We use our Network Operations Cloud (NOC) and other technologies to supplement safety considerations. Peloton’s cloud-based NOC uses technologies such as GPS and geofencing to provide data about truck locations and operations. In addition to arming each driver with the best and most up-to-date information affecting driving and safety, the NOC can prevent engagement of a platoon if it detects issues such as truck speeds that are too slow or too fast; unsafe road or weather conditions; or trucks leaving a platooning-approved divided multilane highway.

We can also use our NOC to provide drivers with advanced warning about potential safety hazards. Peloton can send over-the-horizon alerts to both individual and platooning drivers, alerting them to upcoming safety conditions such as accidents, traffic, construction, or changing weather.

We take a data-driven approach to safety design. We model design systems to absorb real-world variables that might affect stopping distance—everything from road and weather conditions to the age and tread depth of tires, brake pad condition, and whether trailers have disc or drum brakes. Then, we apply external mitigations that are outside the design parameters for an extra margin of error for safety. We also use sophisticated data management to model datasets for the new technology of platooning, using government-collected collision data.

We test and test and test some more. Peloton releases nothing on the road (even for internal use) until we verify through rigorous testing that our systems are implementing their design correctly. That means we do a lot of track testing. We also maintain clear traceability from our concept and operating design to our hazard design, requirements, and test cases.

We provide specifications and set parameters for proper and safe use of the Peloton platooning system. Just like a new piece of software has a set of system requirements that determine its proper operation, Peloton provides specifications for the proper and safe use of our platooning system. These include tire, brake, and other mechanical specifications of the trucks themselves, as well as prohibitions from platooning in residential areas or on highways with either too many or the wrong kinds of onramps for safe merging of traffic.

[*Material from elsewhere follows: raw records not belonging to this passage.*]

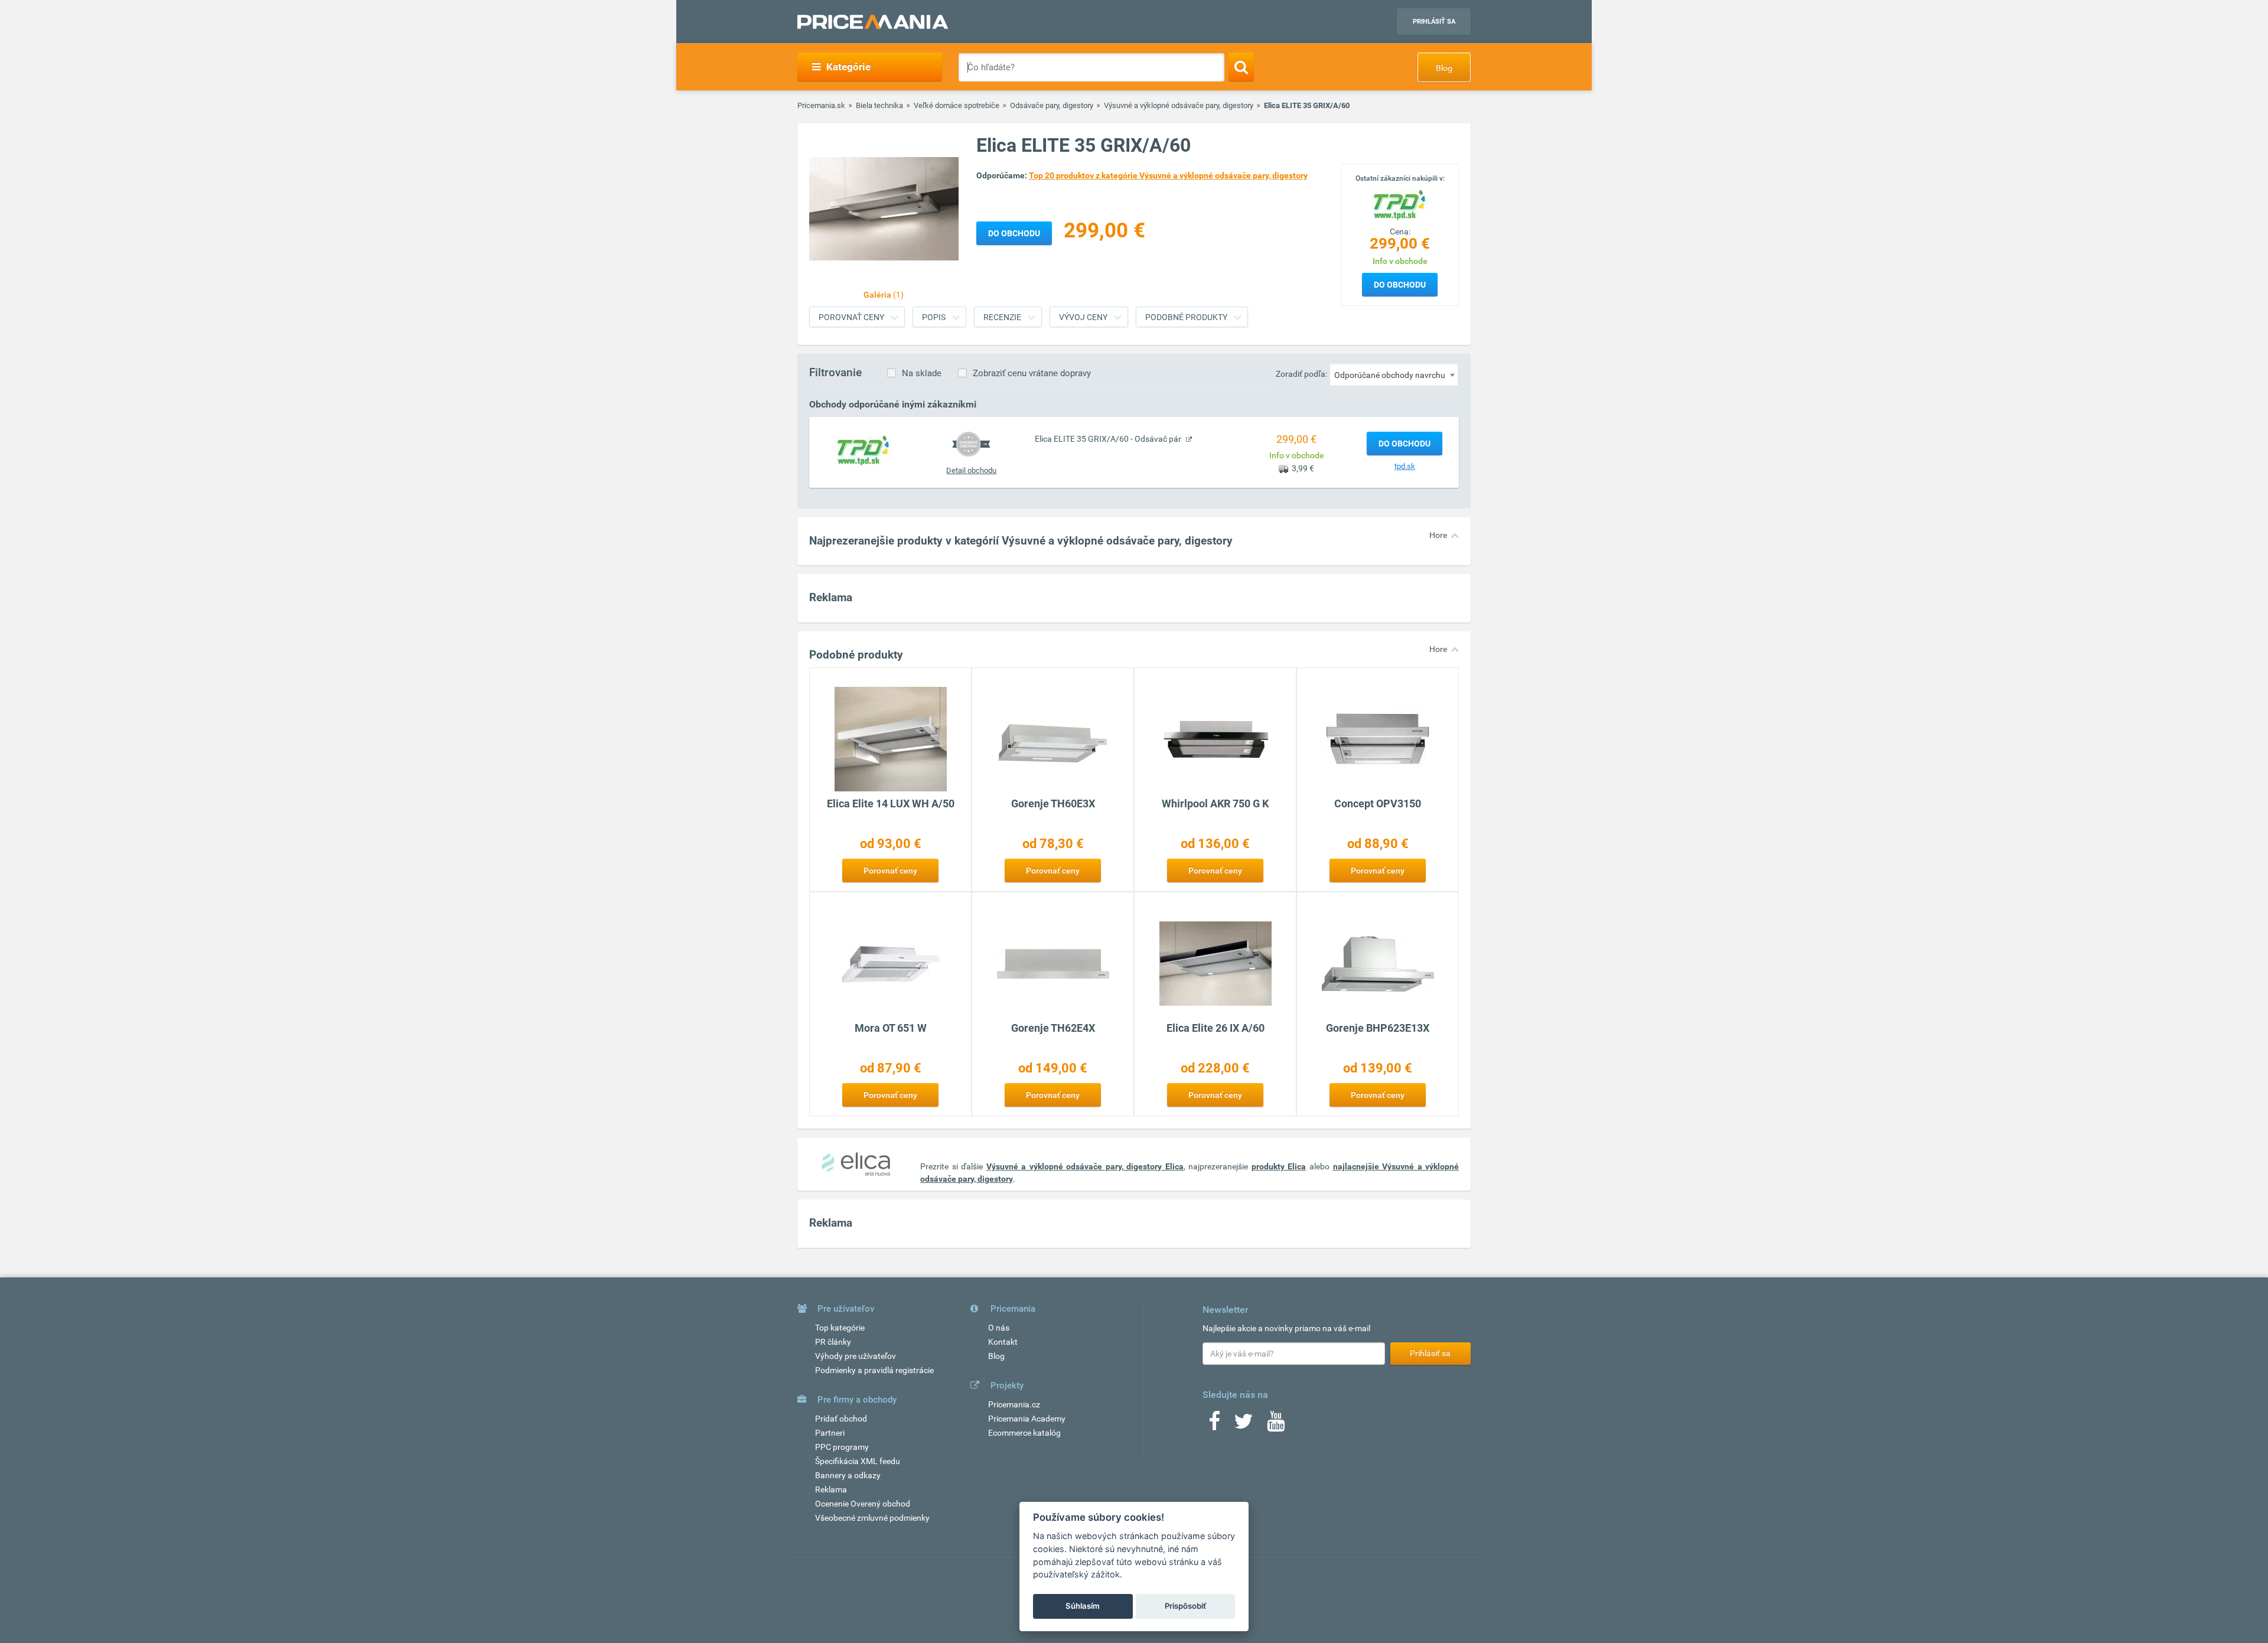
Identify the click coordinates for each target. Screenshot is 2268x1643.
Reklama (831, 1489)
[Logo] (1399, 203)
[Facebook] (1214, 1425)
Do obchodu (1400, 284)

We work closely with partners in the trucking industry. An example is Bendix, one of the main suppliers of braking systems to the trucking industry. Peloton works with Bendix on every step of our platooning process to make sure that our safety strategies are aligned. And our partners need to sign off from a safety perspective before Peloton can launch our products.

As a leader in platooning technology for the trucking industry, Peloton is working ahead of both government and industry regulatory bodies. To a large extent, we must police ourselves, which is challenging. Peloton has chosen to rise to this challenge by going above and beyond whatever standards we can extrapolate from related industries.